··· Data for analysis
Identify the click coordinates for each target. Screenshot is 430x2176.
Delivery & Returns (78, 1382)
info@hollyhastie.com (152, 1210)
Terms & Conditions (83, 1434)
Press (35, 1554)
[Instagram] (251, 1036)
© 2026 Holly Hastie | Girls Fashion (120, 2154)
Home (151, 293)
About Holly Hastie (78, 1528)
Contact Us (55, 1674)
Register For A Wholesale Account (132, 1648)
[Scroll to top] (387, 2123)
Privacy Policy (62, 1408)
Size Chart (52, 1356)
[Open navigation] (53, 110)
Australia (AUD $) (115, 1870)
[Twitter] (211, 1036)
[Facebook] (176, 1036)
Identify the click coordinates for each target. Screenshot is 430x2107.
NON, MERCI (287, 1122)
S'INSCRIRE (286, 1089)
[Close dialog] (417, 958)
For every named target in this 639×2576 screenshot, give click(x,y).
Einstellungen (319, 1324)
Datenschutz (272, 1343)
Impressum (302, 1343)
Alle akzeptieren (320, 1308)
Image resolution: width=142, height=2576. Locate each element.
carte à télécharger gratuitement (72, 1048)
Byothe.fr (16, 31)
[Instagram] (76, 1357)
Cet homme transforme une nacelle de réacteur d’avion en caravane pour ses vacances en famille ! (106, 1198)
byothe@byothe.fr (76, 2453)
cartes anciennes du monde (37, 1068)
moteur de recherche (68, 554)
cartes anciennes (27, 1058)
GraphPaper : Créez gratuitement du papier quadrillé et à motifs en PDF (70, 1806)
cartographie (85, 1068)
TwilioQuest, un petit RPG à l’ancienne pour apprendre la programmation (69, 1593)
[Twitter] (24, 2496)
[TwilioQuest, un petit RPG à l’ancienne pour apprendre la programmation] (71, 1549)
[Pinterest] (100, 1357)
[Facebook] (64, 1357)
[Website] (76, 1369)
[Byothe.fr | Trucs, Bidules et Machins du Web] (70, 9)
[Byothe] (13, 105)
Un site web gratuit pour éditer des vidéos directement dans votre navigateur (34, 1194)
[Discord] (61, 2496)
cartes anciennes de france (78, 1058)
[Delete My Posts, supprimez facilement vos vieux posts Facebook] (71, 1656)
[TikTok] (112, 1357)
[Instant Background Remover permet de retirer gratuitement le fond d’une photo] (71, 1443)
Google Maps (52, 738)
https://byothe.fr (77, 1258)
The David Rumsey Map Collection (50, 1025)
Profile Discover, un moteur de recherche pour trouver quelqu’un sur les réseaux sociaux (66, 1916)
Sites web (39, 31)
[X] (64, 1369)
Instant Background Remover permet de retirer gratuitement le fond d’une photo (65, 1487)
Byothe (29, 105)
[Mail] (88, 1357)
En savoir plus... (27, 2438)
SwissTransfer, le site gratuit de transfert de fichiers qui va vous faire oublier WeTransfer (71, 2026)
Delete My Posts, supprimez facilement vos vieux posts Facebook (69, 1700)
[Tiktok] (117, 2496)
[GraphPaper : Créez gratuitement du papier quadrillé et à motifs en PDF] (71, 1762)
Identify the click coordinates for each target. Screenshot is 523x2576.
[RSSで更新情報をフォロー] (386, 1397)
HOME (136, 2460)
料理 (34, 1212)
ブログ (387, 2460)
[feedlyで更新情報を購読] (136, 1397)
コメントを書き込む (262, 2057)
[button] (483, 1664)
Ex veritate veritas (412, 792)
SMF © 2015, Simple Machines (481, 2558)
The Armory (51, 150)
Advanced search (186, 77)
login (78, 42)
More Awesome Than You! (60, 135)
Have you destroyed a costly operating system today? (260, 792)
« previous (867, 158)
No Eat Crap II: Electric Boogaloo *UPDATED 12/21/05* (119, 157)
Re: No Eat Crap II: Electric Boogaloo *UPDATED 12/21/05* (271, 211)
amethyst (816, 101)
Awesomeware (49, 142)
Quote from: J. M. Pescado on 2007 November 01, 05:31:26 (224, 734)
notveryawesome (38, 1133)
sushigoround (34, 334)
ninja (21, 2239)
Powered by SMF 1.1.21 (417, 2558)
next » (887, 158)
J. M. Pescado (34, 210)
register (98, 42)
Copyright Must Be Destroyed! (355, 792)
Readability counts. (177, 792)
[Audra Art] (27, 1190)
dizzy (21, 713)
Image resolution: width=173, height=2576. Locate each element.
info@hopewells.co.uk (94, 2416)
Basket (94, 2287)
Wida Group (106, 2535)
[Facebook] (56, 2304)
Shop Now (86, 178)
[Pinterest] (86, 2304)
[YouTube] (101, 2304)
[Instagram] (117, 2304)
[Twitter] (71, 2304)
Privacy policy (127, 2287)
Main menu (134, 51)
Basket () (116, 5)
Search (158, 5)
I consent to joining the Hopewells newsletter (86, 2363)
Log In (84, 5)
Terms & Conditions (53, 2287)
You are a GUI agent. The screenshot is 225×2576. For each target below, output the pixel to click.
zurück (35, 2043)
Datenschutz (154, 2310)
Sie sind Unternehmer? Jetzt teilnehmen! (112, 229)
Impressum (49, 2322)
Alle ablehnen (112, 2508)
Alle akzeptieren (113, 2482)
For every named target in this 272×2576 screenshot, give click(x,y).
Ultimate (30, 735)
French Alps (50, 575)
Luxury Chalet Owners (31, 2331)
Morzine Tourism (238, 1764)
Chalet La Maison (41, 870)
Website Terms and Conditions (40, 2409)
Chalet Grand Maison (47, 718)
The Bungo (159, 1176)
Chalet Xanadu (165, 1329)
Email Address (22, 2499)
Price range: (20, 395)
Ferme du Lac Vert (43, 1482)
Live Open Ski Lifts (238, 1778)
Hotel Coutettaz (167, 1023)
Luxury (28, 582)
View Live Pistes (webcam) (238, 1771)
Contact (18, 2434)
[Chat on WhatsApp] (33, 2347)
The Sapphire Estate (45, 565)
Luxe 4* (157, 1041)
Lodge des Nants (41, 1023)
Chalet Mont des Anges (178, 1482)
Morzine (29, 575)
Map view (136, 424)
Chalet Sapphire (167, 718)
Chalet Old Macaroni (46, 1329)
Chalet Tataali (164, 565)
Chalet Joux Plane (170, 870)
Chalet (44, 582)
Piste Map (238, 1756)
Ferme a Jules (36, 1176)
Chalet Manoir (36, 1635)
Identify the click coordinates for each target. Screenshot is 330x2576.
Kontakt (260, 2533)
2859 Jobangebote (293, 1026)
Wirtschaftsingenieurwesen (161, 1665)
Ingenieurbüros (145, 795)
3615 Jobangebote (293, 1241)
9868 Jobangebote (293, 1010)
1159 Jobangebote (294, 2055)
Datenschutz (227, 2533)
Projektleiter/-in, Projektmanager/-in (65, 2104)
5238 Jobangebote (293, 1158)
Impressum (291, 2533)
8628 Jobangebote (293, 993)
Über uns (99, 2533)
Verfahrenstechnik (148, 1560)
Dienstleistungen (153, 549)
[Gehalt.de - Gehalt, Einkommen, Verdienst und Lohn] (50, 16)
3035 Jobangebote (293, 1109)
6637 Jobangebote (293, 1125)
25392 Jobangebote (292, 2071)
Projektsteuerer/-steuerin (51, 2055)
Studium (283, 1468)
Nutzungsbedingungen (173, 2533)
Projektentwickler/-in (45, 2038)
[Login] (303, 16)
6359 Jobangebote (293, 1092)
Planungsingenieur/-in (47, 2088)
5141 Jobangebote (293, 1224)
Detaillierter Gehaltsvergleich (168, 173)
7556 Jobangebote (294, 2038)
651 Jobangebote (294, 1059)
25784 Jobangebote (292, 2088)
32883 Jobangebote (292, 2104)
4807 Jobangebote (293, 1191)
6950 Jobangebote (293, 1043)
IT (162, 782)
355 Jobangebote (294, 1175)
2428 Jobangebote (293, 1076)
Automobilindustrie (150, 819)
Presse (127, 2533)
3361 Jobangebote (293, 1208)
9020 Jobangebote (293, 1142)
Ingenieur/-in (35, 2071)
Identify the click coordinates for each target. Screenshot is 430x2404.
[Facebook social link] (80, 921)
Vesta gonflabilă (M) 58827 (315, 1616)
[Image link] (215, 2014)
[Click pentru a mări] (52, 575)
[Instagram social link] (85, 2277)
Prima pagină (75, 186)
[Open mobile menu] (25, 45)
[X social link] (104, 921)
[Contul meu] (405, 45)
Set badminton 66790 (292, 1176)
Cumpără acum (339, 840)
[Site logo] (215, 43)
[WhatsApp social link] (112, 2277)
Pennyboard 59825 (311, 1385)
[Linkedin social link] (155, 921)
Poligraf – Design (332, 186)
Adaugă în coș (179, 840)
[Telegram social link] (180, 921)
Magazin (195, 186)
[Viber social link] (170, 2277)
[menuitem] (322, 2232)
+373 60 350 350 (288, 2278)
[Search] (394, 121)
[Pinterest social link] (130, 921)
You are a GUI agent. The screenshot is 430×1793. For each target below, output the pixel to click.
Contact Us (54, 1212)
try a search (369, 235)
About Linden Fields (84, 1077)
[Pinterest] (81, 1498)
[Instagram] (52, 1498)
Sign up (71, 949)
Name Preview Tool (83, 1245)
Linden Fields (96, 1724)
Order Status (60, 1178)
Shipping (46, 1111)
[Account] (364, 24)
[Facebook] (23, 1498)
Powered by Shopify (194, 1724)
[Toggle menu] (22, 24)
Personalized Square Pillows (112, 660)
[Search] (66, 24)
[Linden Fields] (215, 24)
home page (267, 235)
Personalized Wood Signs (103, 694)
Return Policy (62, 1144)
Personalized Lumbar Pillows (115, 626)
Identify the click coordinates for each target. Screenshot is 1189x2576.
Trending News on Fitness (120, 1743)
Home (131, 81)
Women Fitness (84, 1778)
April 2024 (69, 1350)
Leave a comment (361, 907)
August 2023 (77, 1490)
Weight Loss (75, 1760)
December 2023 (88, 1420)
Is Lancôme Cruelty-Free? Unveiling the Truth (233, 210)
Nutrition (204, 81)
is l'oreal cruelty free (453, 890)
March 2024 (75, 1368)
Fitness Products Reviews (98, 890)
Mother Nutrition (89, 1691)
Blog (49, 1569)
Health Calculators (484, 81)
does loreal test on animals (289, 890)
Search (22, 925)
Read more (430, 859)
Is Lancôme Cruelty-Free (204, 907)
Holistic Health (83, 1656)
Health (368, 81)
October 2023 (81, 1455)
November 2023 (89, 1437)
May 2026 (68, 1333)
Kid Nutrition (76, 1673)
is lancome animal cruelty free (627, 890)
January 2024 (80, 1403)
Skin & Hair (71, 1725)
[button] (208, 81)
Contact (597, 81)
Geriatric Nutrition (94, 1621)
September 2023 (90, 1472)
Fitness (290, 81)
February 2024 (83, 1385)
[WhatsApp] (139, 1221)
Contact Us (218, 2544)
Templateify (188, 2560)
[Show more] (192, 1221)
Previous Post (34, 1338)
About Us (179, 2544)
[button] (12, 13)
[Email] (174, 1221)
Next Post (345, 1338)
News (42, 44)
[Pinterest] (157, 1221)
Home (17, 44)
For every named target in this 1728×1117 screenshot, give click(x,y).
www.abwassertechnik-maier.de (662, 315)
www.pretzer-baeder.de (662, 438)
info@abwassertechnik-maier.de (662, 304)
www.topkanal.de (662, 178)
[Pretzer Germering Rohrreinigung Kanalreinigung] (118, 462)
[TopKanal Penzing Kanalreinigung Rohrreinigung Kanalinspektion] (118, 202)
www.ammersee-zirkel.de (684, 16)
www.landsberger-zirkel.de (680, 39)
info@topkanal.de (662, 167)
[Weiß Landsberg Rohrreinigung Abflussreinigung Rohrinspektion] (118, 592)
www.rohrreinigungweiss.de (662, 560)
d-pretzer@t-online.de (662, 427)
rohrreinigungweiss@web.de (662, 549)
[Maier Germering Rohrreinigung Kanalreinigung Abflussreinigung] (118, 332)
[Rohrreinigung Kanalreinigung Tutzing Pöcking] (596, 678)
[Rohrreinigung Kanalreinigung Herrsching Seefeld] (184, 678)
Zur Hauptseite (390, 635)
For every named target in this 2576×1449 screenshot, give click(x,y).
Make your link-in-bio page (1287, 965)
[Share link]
······
Using the records above, set down exactly the lines from the one with "[Tiktok] (117, 2496)" through the one with "料理 (34, 1212)", inclusive, and nothing more.

**Answer space**
[Tiktok] (117, 2496)
[GraphPaper : Créez gratuitement du papier quadrillé et à motifs en PDF] (71, 1762)
Identify the click coordinates for each target. Screenshot is 523x2576.
[RSSで更新情報をフォロー] (386, 1397)
HOME (136, 2460)
料理 (34, 1212)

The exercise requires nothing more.